The University of Colorado Boulder made a grand spectacle and garnered a great deal of media coverage in announcing Wednesday that it was formally considering shuttering its school of journalism, which has been awarding degrees for the past six decades. Media reports began posting from the moment of the announcement and have been multiplying and rocketing around the news landscape for the past 48 hours.
Indeed, digital news readers learned about the administration’s decision at about the same time the faculty was being informed that it had been made. The lightning reporting came partly as a result of the fact that at least one news organization, 9News, seemed to have learned about the plan in advance of the routine semester-opening faculty and staff meeting where the decision to rework and perhaps close the school was first discussed and where it came as an unscheduled shock to the people in the room.
“It was a surprise. The whole thing was kind of melodramatic and over the top and that’s how the coverage has been,” Dan Schaefer, a tech consultant and part-time instructor with the school told the Colorado Independent. “We all asked, you know, What are these reporters doing wanting to come into our meeting?”
9News didn’t return messages asking for information on how it was tipped off to the announcement.
“In the age of Twitter and texting, messages get out,” Schaefer said.
At the announcement press conference Journalism School Dean Paul Voakes was clearly rattled. The information conveyed in the announcement may not have come as a surprise to Voakes but having to talk about it Wednesday in front of television cameras seemed to have taken him unawares.
“I was dean yesterday. I’m dean today. I expect to be dean tomorrow,” he said, trying to stay on the solid ground of clear facts but sounding like he was finding them less solid as he went. “Um, I’m committed to serving this school for as long as I am able… I serve at the discretion of the provost and the chancellor so I’m not in a position to say what my job will be at any given moment.”
The top outlets reporting the story, 9News and the Denver Post, so far have delivered a narrative about a dramatic shakeup instigated by university leaders and designed to deliver true digital-age education in part by cutting loose out-of-step educators. That’s pretty much the same narrative put out by the university press team but with meatier supporting quotes. That narrative is good advertising for any university when one of the biggest news stories running is the wrenching changes remaking the journalism industry on the ground.
Reports make it clear there were also management considerations at play. Former chairmen of the school’s advisory board Doug Looney, quoted in the 9News and Post stories, said the school’s infighting faculty was “dysfunctional” and “hopeless” and “kind of a high-button-shoe in a Nike world,” the kind of people who “can teach looking backward great but it’s looking forward that gives them trouble.”

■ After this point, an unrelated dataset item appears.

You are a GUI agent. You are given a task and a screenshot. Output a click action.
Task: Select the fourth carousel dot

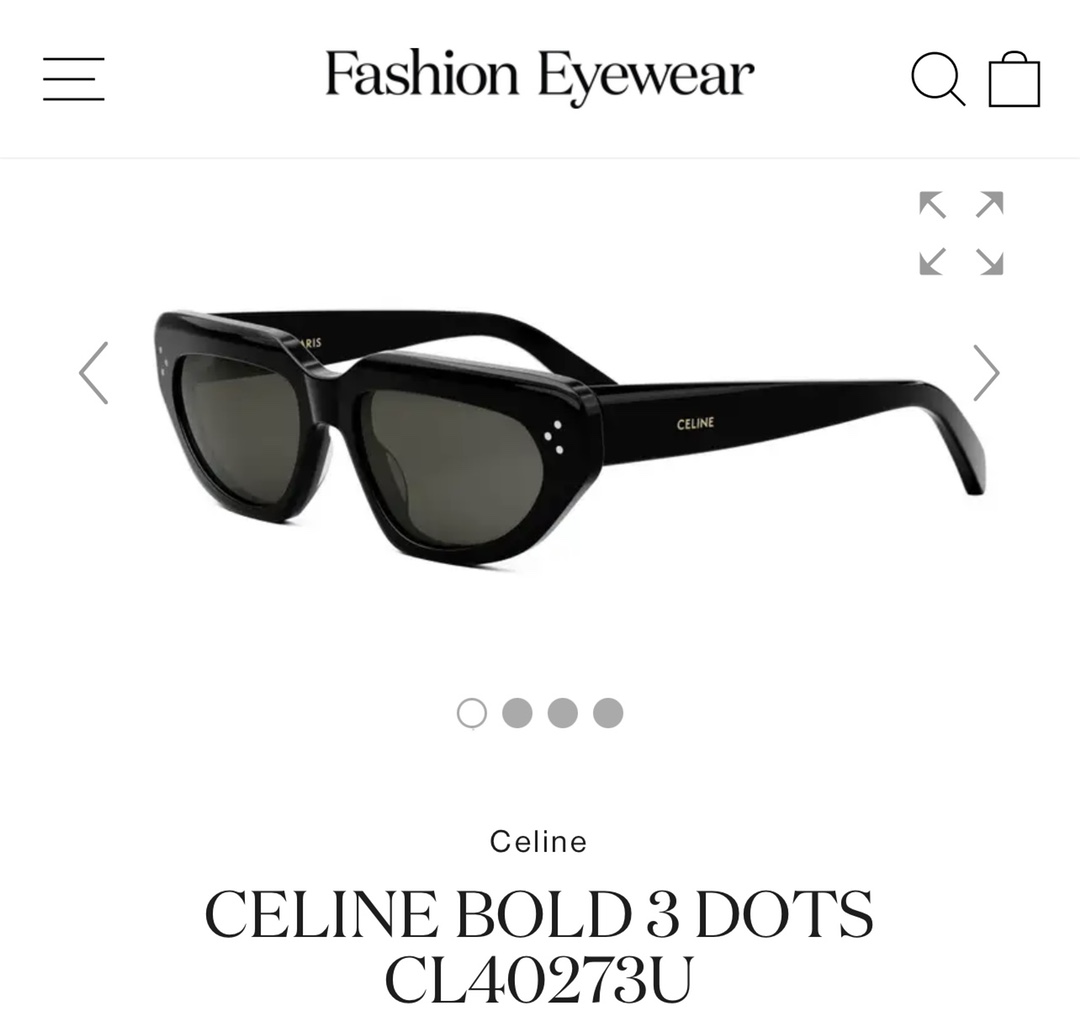pos(608,713)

Looney, who wrote a report on the department in April recommending change, is referring to certain of the school’s hard-to-oust tenured faculty. The shakeup under consideration could well parcel those professors out to various departments and break them up as a bloc.
In fact, however, the reordering may not include closing the school at all. Absent in most of the coverage of the announcement are the voices of faculty talking about the journalism school curricula and the strides the school has made to enter the digital age.
Yes, they admit, the school has clearly struggled. Last spring, for example, the head of student internships reportedly told applicants that they couldn’t get student credit for interning with the Colorado Independent because the Independent rents no permanent office space in the state– an office headquarters being something about as vital as a typewriter (or a printing press) for putting out news product today. Yet telling anecdotes like that have been coming out of journalism programs for a decade.
At CU Schaefer runs a citizen journalism / crowd-sourcing series of courses called the Resolving Door. His students have built innovative platforms that encourage new forms of reader participation and interaction. The experimentation is technological and social, where new software is teamed with various incentive programs. Resolving Door students and their online audience have crowd-sourced interactive detailed maps and reviewed services and have worked to make student government more transparent and accessible, spinning off new avenues for news reporting.
Voakes also pushed for a new experimental space called the Digital Media Test Kitchen to try out new “recipes” for journalism content and production.
New faculty has been hired to teach standard “digital newsroom” online journalism courses prepping students to be multimedia reporters who can code and load their own stories.
Schaefer says the picture now emerging of faculty sitting around on their hands is just the product of lazy reporting.
“I got my masters degree here in 2004 and now I help faculty with technology. I can gauge what’s been happening. We’ve been changing. Professionals from the industry come and give regular trainings here… We haven’t been ‘doing nothing for fifty years’. We’ve been studying the industry’s evolution as well as advances in technology.”